Sommer lo hace entre 1974 y el día de hoy. Son más de cuarenta años de trabajo, a una
columna por semana. Saquen la cuenta. El
problema no está en la acumulación de lo que vio, sino en cómo lo vio.
Etc. Parece increíble que se tenga que
decir estas cosas. Pero fui agredido por una asociación que desnaturaliza mi
trabajo. ¿Qué puedo hacer?, ¿Lo dejo pasar?
Por ejemplo, Galaz no escribe ni se reconoce como crítico de arte, sino
como académico de larga data. Lihn
escribe sobre artes plásticas cuando está en Revista de Arte (segunda época);
es decir, en torno a 1956, y después, cuando está en el Departamento de
Estudios Humanísticos. Durante la dictadura
leí profusamente a Lihn. Nadie quería reconocer que había escrito esos
textos. Yo accedí a la colección de
Revista de Arte en los 80´s y pude apreciar los textos sobre Escámez, Antúnez,
Burchard. Romera no podía escribir de
ese modo. A lo que hay que agregar que
Lihn fue compañero de Balmes y Gracia Barrios, porque estudió con
Burchard. Bueno. Eso lo hace diferente. Aún así,
en 1956 escribe de un modo más radical de lo que podrá hacerlo Couve, en
1985, cuando escribe sobre Velázquez, para enseñarle pintura a Foucault.
Entonces, se trata de
“bibliotecas visuales” extremadamente diferenciadas.
Ahora: les aseguro
que ni Machuca, ni Galaz, ni yo, “miramos” una obra de la misma manera. No almacenamos en nuestra retina las mismas
obras. Ni reconocemos los mismos
cuerpos. Y si así lo fuera, no hay “certezas” acerca de cómo las clasificamos.

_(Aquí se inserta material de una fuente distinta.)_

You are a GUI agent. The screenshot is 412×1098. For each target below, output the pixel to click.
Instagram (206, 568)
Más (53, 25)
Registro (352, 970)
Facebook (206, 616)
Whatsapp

Le sugiero a Szmulewicz que realice una prospección de las
“bibliotecas” de algunos de los autores mencionados, nada más para verificar la
inmensa diferencia y antagonismo en la configuración de sus bases de lectura.
Es obvio que ni Galaz, ni Machuca, ni yo, leemos de la misma manera el texto de Lyotard sobre la pintura como
dispositivo libidinal, que fuera clave para el trabajo realizado en torno a los
años 1981 y 1984, en lo que a mi respeta, al menos. Romera traslada la noción de “razón
plástica” desde un lugar difícil de identificar y Lihn escribe desde un cierto
“existencialismo” plástico que dinamiza el análisis de obra. Someter a Waldemar Sommer a la comparación de esta secuencia forzada de
nombres me resulta innecesario y metodológicamente ineficaz. ¿Para qué hacerlo? Ya había criminalizado su
escritura. ¿Nos criminalizaba, a todos,
mediante esta extensión encubierta?, ¿Cuál sería su propósito? Guardaré mi hipótesis.
Ahora bien: no es
ningún hallazgo que para ningún agente del sistema de arte local la escritura
de Waldemar Sommer resulte indiferente.
Pero, ¿podría ser de otro modo siendo el crítico de arte de “El Mercurio”?. Si no
lo fuera, sería realmente un escritor solitario. El diario es un autor
institucional. Si Szmulewicz dejara de
escribir en “La Panera”, no significa nada, porque la revista es irrelevante. Su definición como escritor no está definida
por ella. Eso es lo que se llama
“determinación estructural” del Medio.
Volviendo a Sommer, eso habla del peso simbólico de El Mercurio en la
organización de la cultura. Por eso, en
mi última columna mencioné el deseo de mercurialidad de “La Panera”, para ser
algo. Es necesario decirlo. La
efectuación de este deseo tiene que ver con el lugar que ocupa el propio
Szmulewicz en la organización de los
aparatos de comentario, en un soporte editorial que se distribuye en forma
gratuita y que, al parecer, está destinado a encubrir de manera “cultural” el
fracaso del modelo de negocio de una galería de arte.